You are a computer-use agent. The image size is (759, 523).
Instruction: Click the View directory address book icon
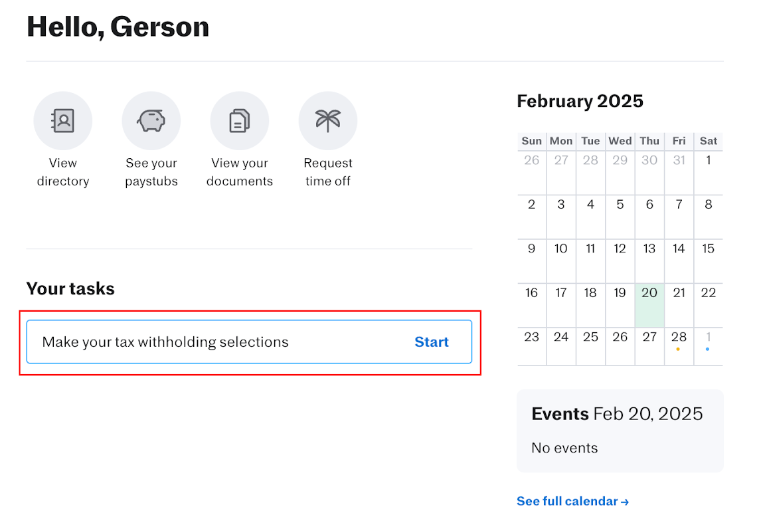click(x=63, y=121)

* * *

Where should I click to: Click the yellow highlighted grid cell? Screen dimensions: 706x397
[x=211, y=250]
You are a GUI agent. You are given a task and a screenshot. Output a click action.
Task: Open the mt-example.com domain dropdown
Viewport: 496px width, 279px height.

==

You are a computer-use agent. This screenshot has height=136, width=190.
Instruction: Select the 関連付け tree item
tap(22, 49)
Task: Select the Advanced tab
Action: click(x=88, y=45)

EXERCISE OBJECTIVE: Within the material above, extract exactly the lines that start at the line containing "Task: Open the mt-example.com domain dropdown" and stop after the line containing "Viewport: 496px width, 279px height.", and only those.

RESPONSE:
Task: Open the mt-example.com domain dropdown
Viewport: 496px width, 279px height.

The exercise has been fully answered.